■ Task to complete ■
What lines in the following entries hold the word "dialog"? Copy each one.

■ Stored records ■
◆ ◆ ◆ ◆ ◆ ◆ ◆
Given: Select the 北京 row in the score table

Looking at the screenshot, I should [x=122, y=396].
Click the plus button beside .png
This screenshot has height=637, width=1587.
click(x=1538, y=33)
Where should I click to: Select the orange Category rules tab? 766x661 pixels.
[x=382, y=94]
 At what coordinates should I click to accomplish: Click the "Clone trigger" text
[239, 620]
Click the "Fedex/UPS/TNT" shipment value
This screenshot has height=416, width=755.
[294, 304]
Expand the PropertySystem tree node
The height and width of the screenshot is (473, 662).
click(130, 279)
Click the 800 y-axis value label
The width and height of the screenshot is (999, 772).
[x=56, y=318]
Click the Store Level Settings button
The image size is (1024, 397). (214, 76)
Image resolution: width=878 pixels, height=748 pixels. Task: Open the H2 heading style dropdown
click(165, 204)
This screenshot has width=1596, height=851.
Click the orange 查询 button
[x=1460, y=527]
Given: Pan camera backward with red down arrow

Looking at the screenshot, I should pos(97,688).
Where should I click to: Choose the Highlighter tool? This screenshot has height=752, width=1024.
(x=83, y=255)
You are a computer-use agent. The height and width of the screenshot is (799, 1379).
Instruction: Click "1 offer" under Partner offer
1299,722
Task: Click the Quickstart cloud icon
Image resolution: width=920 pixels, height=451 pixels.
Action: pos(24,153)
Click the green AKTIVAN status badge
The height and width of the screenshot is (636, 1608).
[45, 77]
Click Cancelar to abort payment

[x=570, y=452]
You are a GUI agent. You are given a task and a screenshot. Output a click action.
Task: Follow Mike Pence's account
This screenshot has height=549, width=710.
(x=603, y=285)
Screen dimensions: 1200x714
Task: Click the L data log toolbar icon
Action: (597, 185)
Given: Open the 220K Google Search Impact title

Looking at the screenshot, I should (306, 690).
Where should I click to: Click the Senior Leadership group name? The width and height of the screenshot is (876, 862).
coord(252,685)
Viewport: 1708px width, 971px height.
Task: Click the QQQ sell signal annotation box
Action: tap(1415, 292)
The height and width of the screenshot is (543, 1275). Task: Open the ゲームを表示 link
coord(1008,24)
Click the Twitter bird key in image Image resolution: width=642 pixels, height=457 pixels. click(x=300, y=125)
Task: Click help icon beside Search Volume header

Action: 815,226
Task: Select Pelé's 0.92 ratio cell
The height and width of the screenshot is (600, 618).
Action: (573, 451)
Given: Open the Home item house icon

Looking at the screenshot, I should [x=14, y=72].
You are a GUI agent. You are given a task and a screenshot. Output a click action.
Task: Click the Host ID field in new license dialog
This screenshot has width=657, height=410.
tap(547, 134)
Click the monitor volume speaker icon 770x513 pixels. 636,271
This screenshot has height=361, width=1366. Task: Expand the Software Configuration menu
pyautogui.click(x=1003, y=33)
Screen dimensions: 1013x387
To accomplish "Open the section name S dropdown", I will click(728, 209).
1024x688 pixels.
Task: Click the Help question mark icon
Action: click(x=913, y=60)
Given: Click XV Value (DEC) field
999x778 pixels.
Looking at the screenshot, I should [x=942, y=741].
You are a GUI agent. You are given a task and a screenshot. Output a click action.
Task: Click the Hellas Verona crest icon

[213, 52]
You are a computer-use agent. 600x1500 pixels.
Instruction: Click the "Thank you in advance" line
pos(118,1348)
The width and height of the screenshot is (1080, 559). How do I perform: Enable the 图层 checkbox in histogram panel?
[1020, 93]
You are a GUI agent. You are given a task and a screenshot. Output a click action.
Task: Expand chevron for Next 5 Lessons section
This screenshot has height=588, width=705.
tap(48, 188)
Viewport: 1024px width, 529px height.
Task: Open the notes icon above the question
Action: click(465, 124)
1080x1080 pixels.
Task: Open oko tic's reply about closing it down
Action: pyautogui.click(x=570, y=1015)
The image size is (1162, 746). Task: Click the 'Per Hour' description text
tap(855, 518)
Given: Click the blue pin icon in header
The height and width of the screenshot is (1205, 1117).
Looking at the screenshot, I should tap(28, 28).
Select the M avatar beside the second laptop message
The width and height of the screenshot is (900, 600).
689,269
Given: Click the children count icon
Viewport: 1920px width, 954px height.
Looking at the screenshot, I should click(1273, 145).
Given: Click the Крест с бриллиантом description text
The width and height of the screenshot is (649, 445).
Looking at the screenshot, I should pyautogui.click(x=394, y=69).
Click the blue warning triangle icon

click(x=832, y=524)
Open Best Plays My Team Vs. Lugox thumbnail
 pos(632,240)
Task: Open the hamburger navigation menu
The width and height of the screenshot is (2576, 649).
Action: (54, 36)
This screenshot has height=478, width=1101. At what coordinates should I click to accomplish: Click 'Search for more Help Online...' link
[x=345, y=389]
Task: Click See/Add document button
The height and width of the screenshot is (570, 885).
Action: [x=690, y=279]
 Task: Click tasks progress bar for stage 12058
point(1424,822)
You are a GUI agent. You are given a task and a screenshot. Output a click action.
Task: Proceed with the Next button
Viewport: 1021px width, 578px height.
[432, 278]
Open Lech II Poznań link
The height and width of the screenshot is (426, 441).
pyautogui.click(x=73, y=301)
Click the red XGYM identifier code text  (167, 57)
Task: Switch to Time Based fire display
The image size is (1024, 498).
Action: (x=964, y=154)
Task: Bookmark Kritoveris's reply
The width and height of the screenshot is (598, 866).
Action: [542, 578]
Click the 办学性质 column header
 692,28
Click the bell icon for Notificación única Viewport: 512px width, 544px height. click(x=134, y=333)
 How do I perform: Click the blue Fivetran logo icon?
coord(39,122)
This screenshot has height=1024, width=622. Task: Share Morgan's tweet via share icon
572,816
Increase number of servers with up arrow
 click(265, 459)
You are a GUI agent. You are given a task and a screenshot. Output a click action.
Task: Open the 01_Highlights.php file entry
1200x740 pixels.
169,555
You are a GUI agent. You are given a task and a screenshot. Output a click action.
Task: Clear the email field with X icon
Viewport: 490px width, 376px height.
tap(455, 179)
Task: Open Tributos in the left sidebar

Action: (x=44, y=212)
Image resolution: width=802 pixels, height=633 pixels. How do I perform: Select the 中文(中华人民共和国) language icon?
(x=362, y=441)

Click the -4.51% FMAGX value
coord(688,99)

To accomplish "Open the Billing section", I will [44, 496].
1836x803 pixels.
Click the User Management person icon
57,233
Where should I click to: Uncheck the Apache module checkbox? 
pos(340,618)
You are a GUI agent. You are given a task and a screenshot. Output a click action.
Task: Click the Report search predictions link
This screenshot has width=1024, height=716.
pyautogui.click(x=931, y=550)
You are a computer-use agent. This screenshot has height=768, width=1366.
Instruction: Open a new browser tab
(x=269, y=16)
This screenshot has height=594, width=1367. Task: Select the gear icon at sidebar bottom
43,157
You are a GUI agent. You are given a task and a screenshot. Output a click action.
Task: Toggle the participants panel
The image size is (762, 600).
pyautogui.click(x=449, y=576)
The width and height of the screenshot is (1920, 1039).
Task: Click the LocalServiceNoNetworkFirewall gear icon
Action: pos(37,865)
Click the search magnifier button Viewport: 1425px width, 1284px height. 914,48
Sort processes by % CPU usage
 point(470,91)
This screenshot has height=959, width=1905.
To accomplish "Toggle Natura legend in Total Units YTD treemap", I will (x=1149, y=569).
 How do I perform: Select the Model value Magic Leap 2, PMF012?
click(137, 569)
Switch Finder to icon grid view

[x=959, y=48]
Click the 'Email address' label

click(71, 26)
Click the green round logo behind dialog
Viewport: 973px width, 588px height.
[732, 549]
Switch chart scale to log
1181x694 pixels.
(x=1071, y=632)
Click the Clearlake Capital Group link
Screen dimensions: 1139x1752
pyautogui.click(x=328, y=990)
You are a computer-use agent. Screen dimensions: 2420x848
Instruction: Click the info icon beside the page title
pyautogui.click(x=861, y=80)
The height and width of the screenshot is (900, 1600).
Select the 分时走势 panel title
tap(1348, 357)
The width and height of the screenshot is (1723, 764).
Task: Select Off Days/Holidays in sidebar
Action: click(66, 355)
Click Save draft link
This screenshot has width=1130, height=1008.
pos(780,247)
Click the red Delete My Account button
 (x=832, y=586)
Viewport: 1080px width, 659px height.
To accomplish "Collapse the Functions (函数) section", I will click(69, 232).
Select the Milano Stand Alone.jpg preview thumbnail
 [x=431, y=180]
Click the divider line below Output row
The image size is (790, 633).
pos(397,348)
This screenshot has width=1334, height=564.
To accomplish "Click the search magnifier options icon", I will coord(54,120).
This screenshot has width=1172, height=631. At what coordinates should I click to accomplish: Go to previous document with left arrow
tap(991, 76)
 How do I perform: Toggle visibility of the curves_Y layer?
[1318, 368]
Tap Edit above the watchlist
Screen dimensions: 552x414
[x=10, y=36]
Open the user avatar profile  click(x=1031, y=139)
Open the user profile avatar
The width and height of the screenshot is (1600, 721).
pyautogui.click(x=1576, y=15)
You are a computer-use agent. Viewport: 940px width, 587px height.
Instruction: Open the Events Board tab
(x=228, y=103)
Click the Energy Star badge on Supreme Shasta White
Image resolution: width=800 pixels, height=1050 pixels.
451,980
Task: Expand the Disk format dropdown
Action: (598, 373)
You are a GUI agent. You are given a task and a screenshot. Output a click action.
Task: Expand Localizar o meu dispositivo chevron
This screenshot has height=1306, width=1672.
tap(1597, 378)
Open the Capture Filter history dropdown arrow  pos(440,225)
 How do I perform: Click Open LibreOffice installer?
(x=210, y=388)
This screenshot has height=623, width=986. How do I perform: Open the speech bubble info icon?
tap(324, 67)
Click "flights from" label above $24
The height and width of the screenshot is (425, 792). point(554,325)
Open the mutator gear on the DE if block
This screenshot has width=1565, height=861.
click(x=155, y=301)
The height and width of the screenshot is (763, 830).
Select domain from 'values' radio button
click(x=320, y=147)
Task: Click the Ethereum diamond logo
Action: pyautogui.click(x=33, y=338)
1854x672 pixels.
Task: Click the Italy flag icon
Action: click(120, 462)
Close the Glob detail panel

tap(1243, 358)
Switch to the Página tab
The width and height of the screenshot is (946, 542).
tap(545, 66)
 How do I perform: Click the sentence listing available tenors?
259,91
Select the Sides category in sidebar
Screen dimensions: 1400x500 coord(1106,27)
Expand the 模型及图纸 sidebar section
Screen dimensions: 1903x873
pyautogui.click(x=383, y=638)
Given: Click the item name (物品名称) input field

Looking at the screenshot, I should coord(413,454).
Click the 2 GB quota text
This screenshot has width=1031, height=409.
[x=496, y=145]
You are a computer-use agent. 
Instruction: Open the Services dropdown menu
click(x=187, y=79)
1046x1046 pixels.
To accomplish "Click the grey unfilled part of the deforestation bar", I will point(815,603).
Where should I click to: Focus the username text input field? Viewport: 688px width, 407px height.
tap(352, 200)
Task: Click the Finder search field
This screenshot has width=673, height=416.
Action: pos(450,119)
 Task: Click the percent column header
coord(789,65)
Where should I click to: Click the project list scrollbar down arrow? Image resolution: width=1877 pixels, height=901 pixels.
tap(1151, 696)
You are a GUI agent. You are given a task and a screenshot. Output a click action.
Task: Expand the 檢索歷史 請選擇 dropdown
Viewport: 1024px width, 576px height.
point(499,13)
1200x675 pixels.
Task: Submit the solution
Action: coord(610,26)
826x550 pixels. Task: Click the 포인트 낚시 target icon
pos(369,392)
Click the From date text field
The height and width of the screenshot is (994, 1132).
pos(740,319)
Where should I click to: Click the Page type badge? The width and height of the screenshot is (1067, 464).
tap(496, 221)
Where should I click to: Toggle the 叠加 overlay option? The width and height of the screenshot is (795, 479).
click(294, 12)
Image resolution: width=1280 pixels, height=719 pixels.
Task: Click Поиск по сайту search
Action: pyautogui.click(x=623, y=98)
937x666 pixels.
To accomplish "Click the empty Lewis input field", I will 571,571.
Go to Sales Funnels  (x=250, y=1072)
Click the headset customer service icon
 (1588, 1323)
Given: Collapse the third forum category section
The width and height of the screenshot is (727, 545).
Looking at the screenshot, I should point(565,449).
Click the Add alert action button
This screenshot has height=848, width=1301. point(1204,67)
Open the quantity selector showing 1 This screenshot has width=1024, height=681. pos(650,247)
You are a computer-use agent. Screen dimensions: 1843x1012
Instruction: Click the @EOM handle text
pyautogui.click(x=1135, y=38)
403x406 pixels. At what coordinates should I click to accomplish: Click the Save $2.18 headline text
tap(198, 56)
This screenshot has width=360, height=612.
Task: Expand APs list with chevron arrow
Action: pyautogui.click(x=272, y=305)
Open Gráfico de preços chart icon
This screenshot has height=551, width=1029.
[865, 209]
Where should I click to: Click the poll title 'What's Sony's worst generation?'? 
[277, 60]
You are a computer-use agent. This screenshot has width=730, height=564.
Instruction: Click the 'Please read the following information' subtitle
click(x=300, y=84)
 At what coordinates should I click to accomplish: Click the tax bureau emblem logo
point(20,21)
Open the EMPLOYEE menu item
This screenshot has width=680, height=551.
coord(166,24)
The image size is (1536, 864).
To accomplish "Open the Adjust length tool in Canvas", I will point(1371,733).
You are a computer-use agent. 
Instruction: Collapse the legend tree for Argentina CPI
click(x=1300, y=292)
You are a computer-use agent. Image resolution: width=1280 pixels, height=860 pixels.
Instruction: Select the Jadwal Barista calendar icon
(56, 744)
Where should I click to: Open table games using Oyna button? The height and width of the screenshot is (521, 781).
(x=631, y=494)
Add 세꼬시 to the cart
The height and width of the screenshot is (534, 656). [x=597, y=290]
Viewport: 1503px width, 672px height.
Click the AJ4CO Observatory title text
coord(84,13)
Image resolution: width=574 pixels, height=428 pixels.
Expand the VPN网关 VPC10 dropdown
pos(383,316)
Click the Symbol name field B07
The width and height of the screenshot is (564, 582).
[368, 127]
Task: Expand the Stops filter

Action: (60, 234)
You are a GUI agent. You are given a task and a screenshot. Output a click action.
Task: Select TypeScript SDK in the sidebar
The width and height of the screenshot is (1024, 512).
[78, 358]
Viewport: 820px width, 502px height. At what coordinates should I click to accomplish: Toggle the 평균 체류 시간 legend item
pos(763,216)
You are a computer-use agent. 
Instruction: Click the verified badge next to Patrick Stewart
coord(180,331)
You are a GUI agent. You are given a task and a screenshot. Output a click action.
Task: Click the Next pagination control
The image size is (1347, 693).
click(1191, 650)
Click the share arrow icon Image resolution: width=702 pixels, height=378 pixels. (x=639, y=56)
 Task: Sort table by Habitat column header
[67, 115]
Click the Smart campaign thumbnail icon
◆ ◆ ◆ ◆ ◆ ◆ ◆
■ Reply ■
Task: Click the Host ID field in new license dialog
Click the green round logo behind dialog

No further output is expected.